Understand how you fit. Knowing your own personality, strengths, and weaknesses is crucial here, because they impact how you lead and relate to the employees on your team. I’m a hard-charging achiever type of personality, and I always want to be moving on to the next thing. I’ve had to work very hard to learn to slow down and recognize the accomplishments of people I work with. By learning to consciously appreciate the hard work of those around me, I’ve seen how valuable and energizing it can be—especially as a manager—to show gratitude at work.
Work with your employees, not against or around them. What’s the use of knowing your employees if you don’t put that knowledge to work? Make sure you’re not adhering too rigidly to preconceived plans, processes, or even job descriptions. If you want to get the very best from your employees, you will sometimes need to make adjustments that acknowledge and honor their unique gifts and personalities.

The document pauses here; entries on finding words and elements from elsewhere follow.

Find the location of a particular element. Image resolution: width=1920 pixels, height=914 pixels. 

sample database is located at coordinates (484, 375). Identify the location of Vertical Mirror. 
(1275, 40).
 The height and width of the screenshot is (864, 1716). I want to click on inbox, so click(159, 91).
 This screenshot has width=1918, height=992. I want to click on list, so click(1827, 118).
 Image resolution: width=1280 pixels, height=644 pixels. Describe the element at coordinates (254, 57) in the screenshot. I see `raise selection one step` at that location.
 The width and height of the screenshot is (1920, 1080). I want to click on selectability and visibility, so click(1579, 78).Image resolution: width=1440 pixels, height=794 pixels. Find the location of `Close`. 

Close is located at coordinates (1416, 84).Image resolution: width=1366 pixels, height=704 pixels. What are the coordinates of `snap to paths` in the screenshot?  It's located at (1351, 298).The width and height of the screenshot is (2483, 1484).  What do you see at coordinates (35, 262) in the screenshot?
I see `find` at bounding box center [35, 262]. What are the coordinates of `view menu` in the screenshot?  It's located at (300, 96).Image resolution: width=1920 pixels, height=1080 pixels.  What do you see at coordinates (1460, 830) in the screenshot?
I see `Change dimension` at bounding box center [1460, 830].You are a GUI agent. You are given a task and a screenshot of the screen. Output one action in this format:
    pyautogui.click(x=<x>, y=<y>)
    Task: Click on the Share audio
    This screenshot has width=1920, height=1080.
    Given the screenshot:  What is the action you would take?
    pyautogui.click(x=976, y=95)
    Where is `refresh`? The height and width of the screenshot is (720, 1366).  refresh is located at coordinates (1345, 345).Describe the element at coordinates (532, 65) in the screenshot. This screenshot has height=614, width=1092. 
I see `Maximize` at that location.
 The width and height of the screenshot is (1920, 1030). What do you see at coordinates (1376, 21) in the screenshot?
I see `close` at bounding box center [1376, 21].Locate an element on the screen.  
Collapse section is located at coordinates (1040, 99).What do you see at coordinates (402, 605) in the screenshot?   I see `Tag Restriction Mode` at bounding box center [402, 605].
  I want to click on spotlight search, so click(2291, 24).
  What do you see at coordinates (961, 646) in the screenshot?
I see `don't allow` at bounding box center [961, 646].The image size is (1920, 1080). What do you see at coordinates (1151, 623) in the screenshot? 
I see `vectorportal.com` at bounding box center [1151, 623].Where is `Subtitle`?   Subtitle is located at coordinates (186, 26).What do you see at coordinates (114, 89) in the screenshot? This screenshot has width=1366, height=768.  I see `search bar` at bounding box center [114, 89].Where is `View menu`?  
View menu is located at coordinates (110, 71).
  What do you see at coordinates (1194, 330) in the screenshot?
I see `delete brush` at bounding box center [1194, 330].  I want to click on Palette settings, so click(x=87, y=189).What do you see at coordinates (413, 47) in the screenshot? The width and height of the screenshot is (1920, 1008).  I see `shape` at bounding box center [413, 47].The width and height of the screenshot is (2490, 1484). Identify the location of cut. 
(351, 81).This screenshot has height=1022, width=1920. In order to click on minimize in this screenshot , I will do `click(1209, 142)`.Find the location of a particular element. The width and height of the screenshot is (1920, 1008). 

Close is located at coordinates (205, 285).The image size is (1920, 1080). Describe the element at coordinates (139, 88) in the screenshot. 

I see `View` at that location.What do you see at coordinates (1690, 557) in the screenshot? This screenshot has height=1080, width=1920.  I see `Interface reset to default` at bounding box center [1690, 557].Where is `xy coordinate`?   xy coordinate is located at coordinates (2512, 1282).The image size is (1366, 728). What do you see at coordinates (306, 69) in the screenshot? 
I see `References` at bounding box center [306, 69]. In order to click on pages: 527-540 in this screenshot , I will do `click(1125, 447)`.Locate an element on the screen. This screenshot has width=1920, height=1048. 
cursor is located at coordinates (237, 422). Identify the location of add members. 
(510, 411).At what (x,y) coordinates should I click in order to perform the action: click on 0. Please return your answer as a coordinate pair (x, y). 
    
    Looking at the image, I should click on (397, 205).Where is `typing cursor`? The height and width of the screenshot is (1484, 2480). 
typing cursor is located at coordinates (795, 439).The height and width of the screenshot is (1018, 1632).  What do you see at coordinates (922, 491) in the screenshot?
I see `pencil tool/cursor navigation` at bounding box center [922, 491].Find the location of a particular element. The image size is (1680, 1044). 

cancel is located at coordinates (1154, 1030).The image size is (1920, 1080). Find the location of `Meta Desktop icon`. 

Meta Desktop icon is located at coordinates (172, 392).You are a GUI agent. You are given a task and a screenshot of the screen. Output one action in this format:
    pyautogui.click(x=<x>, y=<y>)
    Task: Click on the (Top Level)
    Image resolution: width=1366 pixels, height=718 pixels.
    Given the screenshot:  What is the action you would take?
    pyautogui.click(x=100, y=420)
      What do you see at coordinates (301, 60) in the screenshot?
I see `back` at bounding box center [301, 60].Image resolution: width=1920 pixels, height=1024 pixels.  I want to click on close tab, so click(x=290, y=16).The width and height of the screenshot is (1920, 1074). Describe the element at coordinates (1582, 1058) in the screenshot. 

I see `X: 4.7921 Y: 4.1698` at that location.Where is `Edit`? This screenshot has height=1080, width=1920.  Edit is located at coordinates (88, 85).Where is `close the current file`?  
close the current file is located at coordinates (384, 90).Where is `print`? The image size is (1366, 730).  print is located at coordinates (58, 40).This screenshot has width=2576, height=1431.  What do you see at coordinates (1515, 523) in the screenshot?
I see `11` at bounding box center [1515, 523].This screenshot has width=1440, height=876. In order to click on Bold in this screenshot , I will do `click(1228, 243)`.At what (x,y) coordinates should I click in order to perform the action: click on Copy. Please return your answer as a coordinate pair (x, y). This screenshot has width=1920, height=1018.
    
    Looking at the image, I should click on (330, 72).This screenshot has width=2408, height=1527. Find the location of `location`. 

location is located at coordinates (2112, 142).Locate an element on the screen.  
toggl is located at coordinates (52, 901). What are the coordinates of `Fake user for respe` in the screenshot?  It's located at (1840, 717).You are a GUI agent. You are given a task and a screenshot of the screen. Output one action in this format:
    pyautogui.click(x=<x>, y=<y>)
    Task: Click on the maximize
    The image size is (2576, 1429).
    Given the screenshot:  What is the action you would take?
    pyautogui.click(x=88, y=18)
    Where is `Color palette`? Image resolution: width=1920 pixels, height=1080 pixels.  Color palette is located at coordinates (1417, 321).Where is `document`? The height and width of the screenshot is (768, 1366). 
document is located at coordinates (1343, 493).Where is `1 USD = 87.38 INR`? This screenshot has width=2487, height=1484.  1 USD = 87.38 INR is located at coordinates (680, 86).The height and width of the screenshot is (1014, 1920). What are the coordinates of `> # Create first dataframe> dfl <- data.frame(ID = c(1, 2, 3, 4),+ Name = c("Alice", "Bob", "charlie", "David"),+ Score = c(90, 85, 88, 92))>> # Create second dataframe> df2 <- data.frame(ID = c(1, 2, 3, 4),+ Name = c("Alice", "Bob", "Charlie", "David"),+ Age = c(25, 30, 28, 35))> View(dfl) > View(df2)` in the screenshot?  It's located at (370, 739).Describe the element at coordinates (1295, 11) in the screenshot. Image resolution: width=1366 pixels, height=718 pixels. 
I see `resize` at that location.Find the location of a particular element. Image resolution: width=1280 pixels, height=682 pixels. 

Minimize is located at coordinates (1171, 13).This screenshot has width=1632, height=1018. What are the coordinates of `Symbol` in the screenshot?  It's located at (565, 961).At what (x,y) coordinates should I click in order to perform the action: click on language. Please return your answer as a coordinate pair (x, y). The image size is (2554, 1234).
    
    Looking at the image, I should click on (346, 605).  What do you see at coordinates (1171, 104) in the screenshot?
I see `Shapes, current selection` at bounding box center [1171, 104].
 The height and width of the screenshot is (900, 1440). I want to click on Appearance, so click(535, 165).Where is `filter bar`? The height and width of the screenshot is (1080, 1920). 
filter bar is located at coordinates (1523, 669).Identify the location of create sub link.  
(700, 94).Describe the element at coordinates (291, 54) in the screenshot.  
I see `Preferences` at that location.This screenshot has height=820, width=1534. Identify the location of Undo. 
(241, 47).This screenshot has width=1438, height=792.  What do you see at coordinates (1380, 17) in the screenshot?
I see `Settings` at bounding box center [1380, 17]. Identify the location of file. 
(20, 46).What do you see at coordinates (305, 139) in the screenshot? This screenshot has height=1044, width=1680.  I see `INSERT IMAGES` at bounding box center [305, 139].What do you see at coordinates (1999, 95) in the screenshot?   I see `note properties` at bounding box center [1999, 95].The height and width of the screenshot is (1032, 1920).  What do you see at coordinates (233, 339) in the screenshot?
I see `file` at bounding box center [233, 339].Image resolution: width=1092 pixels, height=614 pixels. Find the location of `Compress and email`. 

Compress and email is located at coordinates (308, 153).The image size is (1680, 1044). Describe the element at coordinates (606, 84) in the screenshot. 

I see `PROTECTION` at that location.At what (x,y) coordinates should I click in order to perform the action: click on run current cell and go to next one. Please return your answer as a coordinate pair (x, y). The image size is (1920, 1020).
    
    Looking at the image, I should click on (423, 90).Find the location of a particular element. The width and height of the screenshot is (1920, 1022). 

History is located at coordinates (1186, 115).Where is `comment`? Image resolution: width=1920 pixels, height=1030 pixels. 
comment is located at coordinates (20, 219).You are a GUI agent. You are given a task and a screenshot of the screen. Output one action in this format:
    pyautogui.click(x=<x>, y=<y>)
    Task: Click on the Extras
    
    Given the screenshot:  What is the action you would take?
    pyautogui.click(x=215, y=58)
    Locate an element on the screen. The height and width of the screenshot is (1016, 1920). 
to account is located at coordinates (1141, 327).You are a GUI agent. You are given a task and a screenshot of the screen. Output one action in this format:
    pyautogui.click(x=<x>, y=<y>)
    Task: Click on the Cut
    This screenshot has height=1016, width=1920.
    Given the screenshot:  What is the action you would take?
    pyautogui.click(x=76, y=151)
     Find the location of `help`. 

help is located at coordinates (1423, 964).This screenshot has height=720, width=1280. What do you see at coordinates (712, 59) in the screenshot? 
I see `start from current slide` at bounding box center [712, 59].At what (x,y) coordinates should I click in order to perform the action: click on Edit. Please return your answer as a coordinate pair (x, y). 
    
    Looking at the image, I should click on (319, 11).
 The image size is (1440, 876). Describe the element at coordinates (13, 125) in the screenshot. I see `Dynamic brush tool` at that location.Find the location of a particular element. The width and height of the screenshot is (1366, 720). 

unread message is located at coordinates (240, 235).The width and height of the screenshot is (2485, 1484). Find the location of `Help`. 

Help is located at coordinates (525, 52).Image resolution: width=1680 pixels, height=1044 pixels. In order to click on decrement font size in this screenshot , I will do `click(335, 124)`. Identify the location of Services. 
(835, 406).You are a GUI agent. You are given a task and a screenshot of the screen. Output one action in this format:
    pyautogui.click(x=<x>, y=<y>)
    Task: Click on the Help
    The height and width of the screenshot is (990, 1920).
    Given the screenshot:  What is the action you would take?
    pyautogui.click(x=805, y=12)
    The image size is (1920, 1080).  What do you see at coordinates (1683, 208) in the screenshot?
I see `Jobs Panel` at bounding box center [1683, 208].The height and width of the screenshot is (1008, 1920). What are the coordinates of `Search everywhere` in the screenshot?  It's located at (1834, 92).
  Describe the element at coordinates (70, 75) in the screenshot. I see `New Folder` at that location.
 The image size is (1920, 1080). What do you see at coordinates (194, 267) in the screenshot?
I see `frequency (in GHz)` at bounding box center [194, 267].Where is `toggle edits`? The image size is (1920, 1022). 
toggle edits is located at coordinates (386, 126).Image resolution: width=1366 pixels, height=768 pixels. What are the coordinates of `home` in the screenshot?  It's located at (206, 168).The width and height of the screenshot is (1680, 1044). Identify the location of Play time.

Working closely with some amazing women at 4word this past year has made me especially conscientious of the value of flexibility. I’ve had to hold my own expectations and plans loosely, focusing instead on big picture goals. Understanding and working with my team’s strengths and weaknesses may easily have been the difference between success and disaster this past year.
When there are problems, address them directly. Even with the best of employees, you’re likely to run into trouble now and then, and it’s best to address any issues as soon as you can. There’s nothing more frustrating for an employee than to feel blindsided by a poor performance review at the end of the year. If you have a team member who is struggling, start talking to them about it early and often. Too many managers put off conversations with struggling employees, because such confrontations are uncomfortable, or because they want to maintain personal relationships. But it does their employees a terrible disservice. In some situations, the right thing to do is to let someone go, or to gracefully help them reach the conclusion that they need to move on. Do not delay. Respect and care for the people who work for you enough to address these kinds of issues head-on.
Managing other people is hard work, and it certainly isn’t always comfortable. But despite its challenges, management is a gift and an honor; it’s an opportunity to meaningfully impact someone’s life, and to be a powerful beacon of Christ in the workplace.